■ PASSAGE TO READ ■
* BEGIN *
The future we share with our grandchildren is being co-created now by everything we do. Climate, justice, self-government are just three of the meta-issues through which we will shape the lives of tomorrow.

How shall we live into them – and through them – with wisdom and grace? That is the inquiry we live in the Co-Intelligence Institute every day.

What a year this has been, living into that inquiry! Ideas birthed and promoted by the Co-Intelligence Institute have been spreading and having more impact even as they continue to evolve with our maturing understanding.

* EMPATHY: As part of my receiving the 2014 Credere award for “empathic individualism”, I gave a talk on “Big Empathy: Creating a Wise Democracy and a Caring Economy”.  Big Empathy is a challenging new theory whose early traces appear on my blog but whose development has been spurred on by the prospective award. Big Empathy involves expanding who and what we feel empathy for, becoming more skilled at how we manifest our empathy, and embedding empathic dynamics into our social systems. More on that soon…

* PUBLICATIONS: Two major alternative publications solicited long articles from me – one on collective intelligence for Spanda Journal and one on polarization for the Integral Leadership Review, both to be published by early next year. These extensive essays are the most thorough treatments of these subjects I’ve ever done, and I’ve been involved in a number of generative conversations exploring these ideas further.

* BLOGS AND PODCAST INTERVIEWS: My ideas on evolutionary activism have been picked up by several blogs, including the Pachamama Alliance and Truthseekers – and I was interviewed in podcasts by Sheri Herndon (here) and Michael Dowd (Dowd’s to be available in January).

* COMMUNITY WISDOM COUNCIL: I worked with the Center for Wise Democracy and activists in Asheville North Carolina to convene the second Community Wisdom Council ever held in the U.S., which got great local press coverage. Local activists and facilitators are planning further Community Wisdom Councils and other co-intelligent public engagements. Local videographers and a film team making a documentary about collective intelligence filmed the entire process plus interviews with local participants, activists, and thought leaders, which are planned to be used to promote Community Wisdom Councils in other communities.

* CITIZEN INITIATIVE REVIEWS: The first official citizen deliberative council in the U.S. – Oregon’s Citizen Initiative Review (CIR) – was initially established during 2007-2011 thanks to work by former CII president Elliot Shuford, political reform activist Tyrone Reitman, and Citizen Jury creator Ned Crosby and his wife Pat Benn. Randomly selected official Oregon CIRs have reviewed six state ballot initiatives, including two for the November 2014 election. This democratic innovation – which is evolving in directions I love! – has now spread to Colorado and Arizona – and in May 2014 the first ever local CIR was held in Jackson County, Oregon with the help of our leading CII associate Manju Lyn Bazzell.

* DIALOGUE AND DELIBERATION: In October I submitted a passionate note to the National Coalition for Dialogue and Deliberation‘s online discussion forum (see “NCDD as a transformational learning community” in the links at https://bitly.com/bundles/tomatlee/3). It generated dozens of responses and triggered two new initiatives – one exploring the role of dialogue and deliberation in addressing today’s most major challenges (which you can join on Dec 15 here) and the other designed to stimulate innovations and collaborations to upgrade democracy (still under development). At October’s NCDD conference I also co-convened a successful session about little-known methods that could profoundly and positively impact the evolution of democracy.
* END *
In the Co-Intelligence Institute letter, restate the stretch from "The future we" through "lives of tomorrow.", revising it so that "descendants" stands in place of "grandchildren".

■ DATA ENTRIES ■
* BEGIN *
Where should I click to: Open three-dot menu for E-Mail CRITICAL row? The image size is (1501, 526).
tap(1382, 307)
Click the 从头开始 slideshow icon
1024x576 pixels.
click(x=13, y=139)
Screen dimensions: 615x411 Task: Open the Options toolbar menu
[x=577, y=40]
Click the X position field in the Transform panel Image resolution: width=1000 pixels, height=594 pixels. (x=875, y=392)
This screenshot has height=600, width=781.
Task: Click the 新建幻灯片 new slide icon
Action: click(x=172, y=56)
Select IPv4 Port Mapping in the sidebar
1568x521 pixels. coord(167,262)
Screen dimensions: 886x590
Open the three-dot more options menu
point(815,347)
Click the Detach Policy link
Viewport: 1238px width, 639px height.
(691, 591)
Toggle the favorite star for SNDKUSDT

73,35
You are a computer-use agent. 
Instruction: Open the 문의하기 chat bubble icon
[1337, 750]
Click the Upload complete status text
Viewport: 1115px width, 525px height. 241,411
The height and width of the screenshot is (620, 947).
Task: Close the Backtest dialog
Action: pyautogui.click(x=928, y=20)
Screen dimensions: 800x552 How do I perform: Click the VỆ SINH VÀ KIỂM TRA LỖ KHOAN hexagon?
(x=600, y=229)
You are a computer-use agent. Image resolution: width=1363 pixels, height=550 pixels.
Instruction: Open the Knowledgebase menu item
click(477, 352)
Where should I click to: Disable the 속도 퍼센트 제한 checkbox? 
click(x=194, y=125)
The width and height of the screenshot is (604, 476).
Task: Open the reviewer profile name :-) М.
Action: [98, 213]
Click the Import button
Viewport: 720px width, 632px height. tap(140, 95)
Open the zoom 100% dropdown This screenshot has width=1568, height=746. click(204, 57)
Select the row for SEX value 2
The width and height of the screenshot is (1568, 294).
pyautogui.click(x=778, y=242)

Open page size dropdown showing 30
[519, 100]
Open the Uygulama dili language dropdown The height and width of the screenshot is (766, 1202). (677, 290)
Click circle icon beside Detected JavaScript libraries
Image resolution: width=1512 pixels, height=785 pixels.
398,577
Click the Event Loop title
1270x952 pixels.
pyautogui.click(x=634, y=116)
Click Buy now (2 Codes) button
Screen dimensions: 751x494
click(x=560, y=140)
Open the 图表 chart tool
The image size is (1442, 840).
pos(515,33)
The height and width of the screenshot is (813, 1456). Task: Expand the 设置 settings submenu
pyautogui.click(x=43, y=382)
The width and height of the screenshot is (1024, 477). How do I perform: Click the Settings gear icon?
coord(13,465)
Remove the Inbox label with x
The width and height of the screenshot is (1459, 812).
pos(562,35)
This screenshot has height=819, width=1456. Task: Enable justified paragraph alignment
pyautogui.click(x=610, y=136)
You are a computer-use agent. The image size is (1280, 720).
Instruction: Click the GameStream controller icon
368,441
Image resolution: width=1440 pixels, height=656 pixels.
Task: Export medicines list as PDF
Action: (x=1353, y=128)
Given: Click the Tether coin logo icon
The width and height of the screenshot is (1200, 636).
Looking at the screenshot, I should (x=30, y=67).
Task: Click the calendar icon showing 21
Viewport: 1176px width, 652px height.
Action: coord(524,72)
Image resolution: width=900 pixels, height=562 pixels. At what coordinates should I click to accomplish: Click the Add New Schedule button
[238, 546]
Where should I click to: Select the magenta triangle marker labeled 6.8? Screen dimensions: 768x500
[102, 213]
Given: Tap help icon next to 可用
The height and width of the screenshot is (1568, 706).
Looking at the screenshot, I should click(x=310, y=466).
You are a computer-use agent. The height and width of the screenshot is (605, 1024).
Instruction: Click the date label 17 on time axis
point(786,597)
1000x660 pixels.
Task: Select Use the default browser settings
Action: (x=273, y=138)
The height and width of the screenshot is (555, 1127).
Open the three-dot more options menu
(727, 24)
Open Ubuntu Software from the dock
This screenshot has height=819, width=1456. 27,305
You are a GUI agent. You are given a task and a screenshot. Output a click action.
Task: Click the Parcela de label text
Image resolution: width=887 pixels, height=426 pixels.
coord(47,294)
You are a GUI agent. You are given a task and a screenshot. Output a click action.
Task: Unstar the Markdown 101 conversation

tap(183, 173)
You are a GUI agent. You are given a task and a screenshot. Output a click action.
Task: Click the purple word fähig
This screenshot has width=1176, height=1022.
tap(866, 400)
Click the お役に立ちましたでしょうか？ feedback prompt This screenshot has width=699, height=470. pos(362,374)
* END *
■ RESULT OF THE TASK ■
The future we share with our descendants is being co-created now by everything we do. Climate, justice, self-government are just three of the meta-issues through which we will shape the lives of tomorrow.